Utility classes are generated by Tailwind CSS which supports most CSS features. If there is something that is not available we should update tailwind.defaults.js in GitLab UI.

When should you create component classes?

We recommend a “utility-first” approach.

  1. Start with utility classes.
  2. If composing utility classes into a component class removes code duplication and encapsulates a clear responsibility, do it.

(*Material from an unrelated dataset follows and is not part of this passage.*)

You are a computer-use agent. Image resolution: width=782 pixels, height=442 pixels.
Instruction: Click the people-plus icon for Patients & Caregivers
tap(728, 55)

This encourages an organic growth of component classes and prevents the creation of one-off non-reusable classes. Also, the kind of classes that emerge from “utility-first” tend to be design-centered (for example, .button, .alert, .card) rather than domain-centered (for example, .security-report-widget, .commit-header-icon).

Inspiration:

Utility mixins

We are currently in the process of migrating to Tailwind. The migration removes utility mixins so please do not add any new usages of utility mixins. Instead, you can use the @apply directive to add Tailwind styles to a CSS selector. @apply should be used for any CSS properties that are dependent on our design system (e.g. margin, padding). For CSS properties that are unit-less (e.g display: flex) it is okay to use CSS properties directly.

// Bad
.my-class {
  @include gl-mt-3;
}

// Bad
.my-class {
  margin-top: 0.5rem;
}

// Okay
.my-class {
  display: flex;
}

// Good
.my-class {
  @apply gl-mt-5 gl-flex;
}

Naming

Filenames should use snake_case.

CSS classes should use the lowercase-hyphenated format rather than snake_case or camelCase.

// Bad
.class_name {
  color: #fff;
}

// Bad
.className {
  color: #fff;
}

// Good
.class-name {
  color: #fff;
}

Avoid making compound class names with SCSS & features. It makes searching for usages harder, and provides limited benefit.

// Bad
.class {
  &-name {
    color: orange;
  }
}

// Good
.class-name {
  color: #fff;
}

Class names should be used instead of tag name selectors. Using tag name selectors is discouraged because they can affect unintended elements in the hierarchy.

// Bad
ul {
  color: #fff;
}

// Good
.class-name {
  color: #fff;
}

// Best
// prefer an existing utility class over adding existing styles

Class names are also preferable to IDs. Rules that use IDs are not-reusable, as there can only be one affected element on the page.

// Bad
#my-element {
  padding: 0;
}

// Good
.my-element {
  padding: 0;
}

Nesting

Avoid unnecessary nesting. The extra specificity of a wrapper component makes things harder to override.

// Bad
.component-container {
  .component-header {
    /* ... */
  }

  .component-body {
    /* ... */
  }
}

// Good
.component-container {
  /* ... */
}

.component-header {
  /* ... */
}

.component-body {
  /* ... */
}

Selectors with a js- Prefix

Do not use any selector prefixed with js- for styling purposes. These selectors are intended for use only with JavaScript to allow for removal or renaming without breaking styling.

Using extend at-rule

Usage of the extend at-rule is prohibited due to memory leaks and the rule doesn’t work as it should.

Linting

We use stylelint to check for style guide conformity. It uses the ruleset in .stylelintrc and rules from our SCSS configuration. .stylelintrc is located in the home directory of the project.

To check if any warnings are produced by your changes, run yarn lint:stylelint in the GitLab directory. Stylelint also runs in GitLab CI/CD to catch any warnings.

If the Rake task is throwing warnings you don’t understand, SCSS Lint’s documentation includes a full list of their rules.